Les juges distinguaient les travaux qui avait une « fonction de construction » et ceux qui n’avaient qu’un rôle esthétique tel que la peinture ou un ravalement. Dans le premier cas, ils considéraient qu’il y avait un ouvrage, a contrario, dans le second cas, ils estimaient qu’il n’y avait pas d’ouvrage, ni d’élément d’équipement ni d’élément constitutif d’ouvrage, exception faite, du ravalement qui est considéré comme un ouvrage lorsqu’il a « une fonction d’étanchéité ou de protection thermique(51). »
Toutes ces exégèses ont abouti à une augmentation des contentieux jugée comme abusive. Il devenait nécessaire de freiner cette tendance afin de désengorger les tribunaux et les assureurs qui se retrouvaient à devoir indemniser de nombreux sinistres relatifs à des éléments qui, au départ, n’étaient pas censés entrer dans le champ d’application de l’assurance décennale obligatoire.C’est à cette période que sera mis en place le groupe de travail de 1997, missionné par le Directeur des Affaires économiques et internationales.
De nos jours, la jurisprudence est constante et considère comme des travaux de construction : « des travaux de réfection des canalisations de gaz réfrigérant de consoles d’un hypermarché, logées dans un caniveau conçu à cet effet et recouvert d’un dallage (critère de l’immobilisation) […] les travaux de rénovation dès lors qu’ils sont d’une certaine importance […] l’étanchéité d’un balcon d’un immeuble dans le cadre d’importants travaux de rénovation […](52) ».
In contrario, « les peintures extérieures ayant une vocation purement esthétique(53) […], la réalisation de drainage à proximité d’une construction préexistante(54)[…] (55)»

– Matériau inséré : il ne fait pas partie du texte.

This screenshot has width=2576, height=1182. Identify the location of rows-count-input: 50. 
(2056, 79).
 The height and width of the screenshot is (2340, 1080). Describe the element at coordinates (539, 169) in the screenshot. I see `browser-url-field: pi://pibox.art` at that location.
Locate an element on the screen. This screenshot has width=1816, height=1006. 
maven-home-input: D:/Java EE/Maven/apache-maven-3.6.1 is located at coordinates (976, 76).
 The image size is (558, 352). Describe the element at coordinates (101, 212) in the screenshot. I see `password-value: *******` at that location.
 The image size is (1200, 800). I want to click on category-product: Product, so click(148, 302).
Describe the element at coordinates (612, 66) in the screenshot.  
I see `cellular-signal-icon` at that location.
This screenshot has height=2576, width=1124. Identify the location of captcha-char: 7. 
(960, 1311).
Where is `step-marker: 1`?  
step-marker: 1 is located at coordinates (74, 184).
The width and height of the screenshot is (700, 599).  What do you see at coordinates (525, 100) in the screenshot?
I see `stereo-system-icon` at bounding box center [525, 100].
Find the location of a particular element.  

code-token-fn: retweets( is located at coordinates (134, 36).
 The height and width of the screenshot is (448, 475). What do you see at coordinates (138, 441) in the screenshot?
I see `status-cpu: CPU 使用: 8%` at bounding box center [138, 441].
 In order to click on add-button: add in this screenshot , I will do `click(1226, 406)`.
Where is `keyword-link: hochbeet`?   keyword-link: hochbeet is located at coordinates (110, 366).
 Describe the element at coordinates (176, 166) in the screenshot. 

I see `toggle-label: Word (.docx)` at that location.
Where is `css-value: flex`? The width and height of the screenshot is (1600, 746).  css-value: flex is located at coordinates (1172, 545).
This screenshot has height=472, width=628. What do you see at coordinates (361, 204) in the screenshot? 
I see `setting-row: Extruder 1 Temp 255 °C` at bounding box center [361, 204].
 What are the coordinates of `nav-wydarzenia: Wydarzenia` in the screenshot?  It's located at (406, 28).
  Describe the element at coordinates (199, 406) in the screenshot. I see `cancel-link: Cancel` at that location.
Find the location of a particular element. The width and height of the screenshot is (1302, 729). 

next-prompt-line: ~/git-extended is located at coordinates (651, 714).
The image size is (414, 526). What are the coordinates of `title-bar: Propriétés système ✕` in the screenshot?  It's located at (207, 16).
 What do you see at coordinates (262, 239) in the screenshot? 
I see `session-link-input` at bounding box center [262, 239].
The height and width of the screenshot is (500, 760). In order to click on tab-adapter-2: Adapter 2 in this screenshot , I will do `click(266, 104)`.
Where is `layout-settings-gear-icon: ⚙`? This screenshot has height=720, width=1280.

46 PERINET-MARQUET Hugues, « Un système en évolution », Colloque SMABTP du 14 octobre 2003, p.7.
47 Ibid.
48 PERINET-MARQUET Hugues, « Un système en évolution », Colloque SMABTP du 14 octobre 2003, p.8.
49 Ibid.
50 Ibid.
51 PERINET-MARQUET Hugues, « Un système en évolution », Colloque SMABTP du 14 octobre 2003, p.9.
52 KARILA Laurent et CHARBONNEAU Cyrille, « Droit de la construction : responsabilités et assurances », 2è éd., LexisNexis, 2011, p.125.
53 C.A, Paris, 23è ch., B, 7 avr. 2005.
54 CA, Paris, 19è ch., B, 12 oct. 2007.
55 KARILA Laurent et CHARBONNEAU Cyrille, « Droit de la construction : responsabilités et assurances », 2è éd., LexisNexis, 2011, op. cit., p.124.